People love to take photographs of anything. Whether it be rare sights they’ve never seen before to a good looking piece of steak they’re having for lunch. People want to take a photograph to freeze that moment in time and look back on it another time. With the increased accessibility to cameras in this day and age, people take photos more than ever. Whether it be for recreational or work purposes, photos are taken every day.
This brings us to street photography. Photos are often posted online and shown to a wide variety of people and sometimes may include someone’s face. Of course, not everyone is okay with their face being so easily seen in a public space. In this day and age, having your face widely available to the public can be detrimental to your identity. That’s where the Street Photographer’s Rights come in.
As the name suggests, it covers what a Street Photographer is entitled to and what rules to follow when it comes to street photography.
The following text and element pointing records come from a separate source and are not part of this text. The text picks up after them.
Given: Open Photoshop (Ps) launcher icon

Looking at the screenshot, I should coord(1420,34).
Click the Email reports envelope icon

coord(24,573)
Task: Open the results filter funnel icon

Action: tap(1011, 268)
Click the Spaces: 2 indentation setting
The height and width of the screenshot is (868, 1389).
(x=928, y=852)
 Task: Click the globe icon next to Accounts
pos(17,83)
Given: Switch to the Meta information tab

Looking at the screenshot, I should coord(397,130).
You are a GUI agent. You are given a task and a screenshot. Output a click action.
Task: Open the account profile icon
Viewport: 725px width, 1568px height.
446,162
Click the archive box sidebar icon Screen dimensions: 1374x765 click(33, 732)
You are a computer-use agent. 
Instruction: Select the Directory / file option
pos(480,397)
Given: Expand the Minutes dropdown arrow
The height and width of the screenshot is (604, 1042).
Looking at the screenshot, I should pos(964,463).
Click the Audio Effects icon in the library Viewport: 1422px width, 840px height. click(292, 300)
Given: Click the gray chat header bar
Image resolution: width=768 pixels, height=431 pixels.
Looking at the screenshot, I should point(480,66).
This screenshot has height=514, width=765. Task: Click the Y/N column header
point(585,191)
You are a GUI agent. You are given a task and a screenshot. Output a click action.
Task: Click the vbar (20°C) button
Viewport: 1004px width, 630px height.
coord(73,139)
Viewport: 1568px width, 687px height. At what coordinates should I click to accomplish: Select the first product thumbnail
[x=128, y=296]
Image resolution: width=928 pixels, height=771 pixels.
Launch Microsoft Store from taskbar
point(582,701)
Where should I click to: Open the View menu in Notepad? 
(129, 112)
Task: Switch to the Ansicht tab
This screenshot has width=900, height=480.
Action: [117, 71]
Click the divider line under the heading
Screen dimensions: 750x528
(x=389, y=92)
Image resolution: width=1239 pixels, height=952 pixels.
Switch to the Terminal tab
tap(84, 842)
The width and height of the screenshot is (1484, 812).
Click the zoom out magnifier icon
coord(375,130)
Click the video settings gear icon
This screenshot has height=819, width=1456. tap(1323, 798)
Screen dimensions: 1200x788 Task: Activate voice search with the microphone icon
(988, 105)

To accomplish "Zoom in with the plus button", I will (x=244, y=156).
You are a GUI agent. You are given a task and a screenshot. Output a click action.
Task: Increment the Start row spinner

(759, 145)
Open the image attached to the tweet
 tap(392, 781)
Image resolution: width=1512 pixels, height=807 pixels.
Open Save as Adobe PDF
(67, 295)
Interestingly enough as stated within the Street Photographer’s Rights:
“There are no publicity or personality rights in Australia, and there is no right to privacy that protects a person’s image. However a person’s image can constitute ‘personal information’ under the Privacy Act 1988 (Cth) with the consequence that there are circumstances in which businesses and agencies subject to that Act may breach the law by publishing a person’s image.” – Arts Law Center of Australia 2016
This leads to an interesting situation. Generally from personal experience, if the reason you provide is adequate then the person will gladly accept their photo being taken. However it is also possible for them to decline due to a person’s photograph being linked to personal information.
Me and a few of my colleagues were tasked with asking people to take a photo of them and seeing what their response was. All of them were fine with it. But my colleagues were asking a group of 3 or 4 people. I took it upon myself to take this photo:
The photo has quite a few people within the shot. Generally it’s common courtesy to ask someone before having their photo taken but here, there’s too many to ask. Considering the nature of the photo is not focusing on people’s faces, I figured I’d take the photo anyway. The few reasons why I took the photo without asking are:
- Main focus of the photo is not on people’s faces
- The people pictured are simply walking and no specific message can be seen from their actions
- I am a student within the university therefore I am allowed to take photos
In this case it was easy to determine whether or not a photo was allowed. Generally the Street Photographer’s Rights is common sense. No one wants their photo taken without their permission if they’re the sole person within the photo and they’re the focus. However in this situation with the focus not being on the people and various people being in the shot, it’s easy to determine that a photo was allowed. Just think about it for a second and it’ll be fine.